Review for NeurIPS paper: Trajectory-wise Multiple Choice Learning for Dynamics Generalization in Reinforcement Learning

NeurIPS 2020

Trajectory-wise Multiple Choice Learning for Dynamics Generalization in Reinforcement Learning

Review 1

Summary and Contributions: This paper addresses the problem of a reinforcement learning agent that has been trained in a variety of related environments and now faces a novel (still related) environment. The goal is to help the agent quickly adapt to the new dynamics. The main idea here is to leverage Multiple-Choice Learning, in which an ensemble is trained with the goal that at least one member of the ensemble should make the correct prediction (this is in contrast with other ensemble frameworks in which predictions are made by averaging predictions or by majority vote). In this case MCL is implemented by adding multiple prediction heads to a dynamics model.
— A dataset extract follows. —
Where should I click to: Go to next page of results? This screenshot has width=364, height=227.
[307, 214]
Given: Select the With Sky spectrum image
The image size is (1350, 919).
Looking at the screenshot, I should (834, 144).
The heads are encouraged to specialize in different dynamics by training only the most accurate head in any given example. Experiments demonstrate in simulated robotics domains that T-MCL can adapt to unseen dynamics more readily than existing approaches and ablation studies show the importance of various components of the architecture.
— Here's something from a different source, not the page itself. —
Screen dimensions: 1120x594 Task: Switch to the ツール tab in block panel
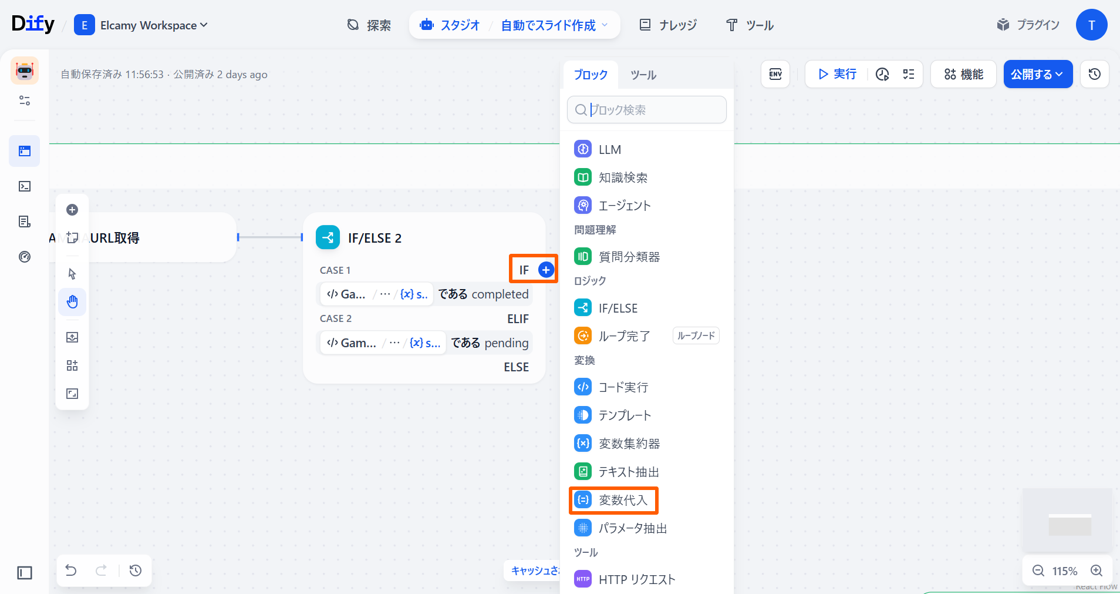pyautogui.click(x=643, y=75)
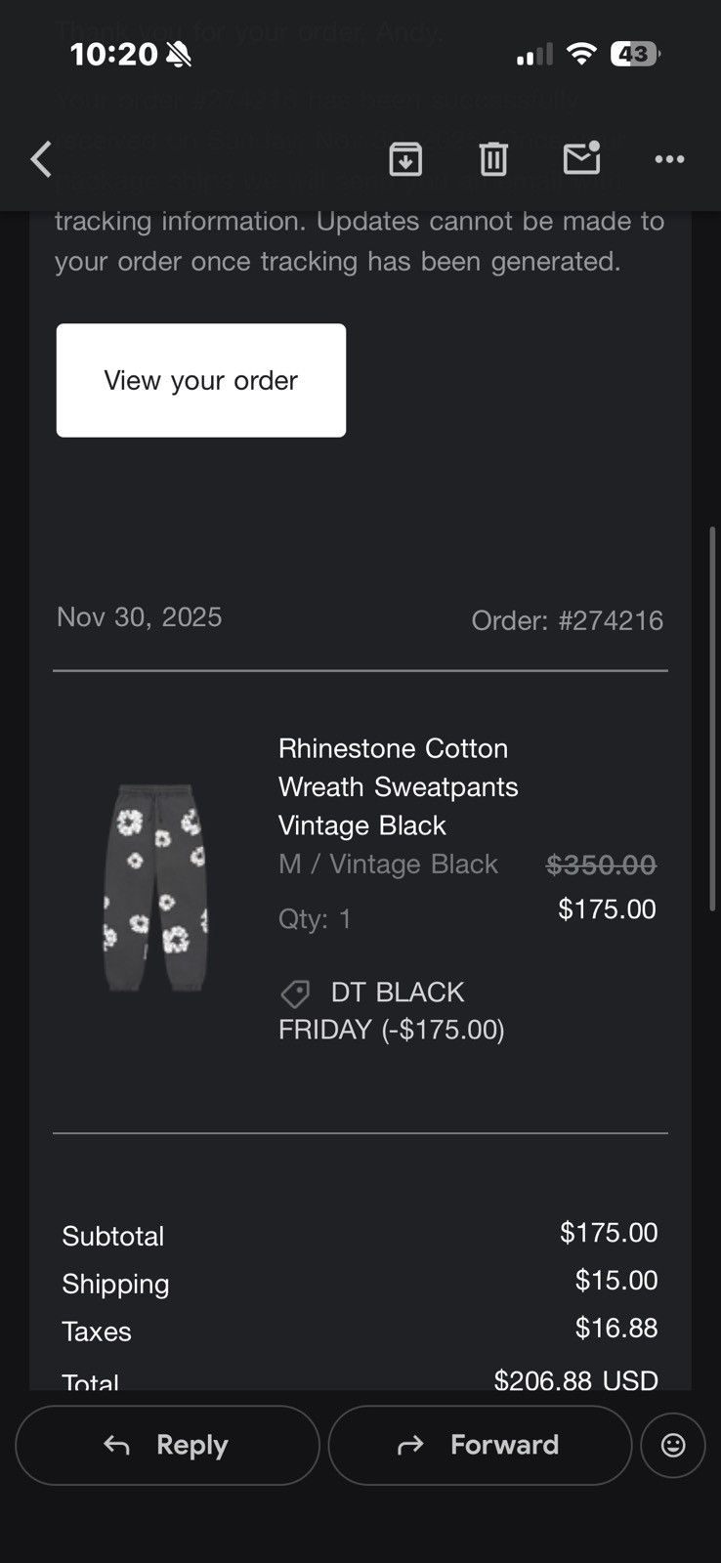Tap the battery indicator showing 43
Screen dimensions: 721x1563
click(x=635, y=54)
Strengths: - The problem of developing agents that are robust to small changes in dynamics is important for making RL approaches more applicable in messy real-world settings. - Presents a novel (as far as I know) application of MCL to model-based RL. - Empirical work is strong: in addition to positive "cook-off" results, investigatory experiments support hypotheses about why the approach is effective and several ablation studies investigate the importance of individual components and their integration.

Weaknesses: A weakness of the paper is that I didn't find a clear discussion of drawbacks and limitations of the approach. Under what circumstances is this approach likely to fail? What implicit assumptions are made by the design decisions? One that occurs to me is that it doesn't seem like this approach would improve transfer/adaptation to a single change in dynamics and instead relies on the agent being exposed to a variety of MDPs in order to interpolate between them. The paper would be strengthened if it, in addition to demonstrating the benefits of the approach, clearly identified problems left open and barriers left to surmount.

Correctness: I am not aware of technical errors in this work.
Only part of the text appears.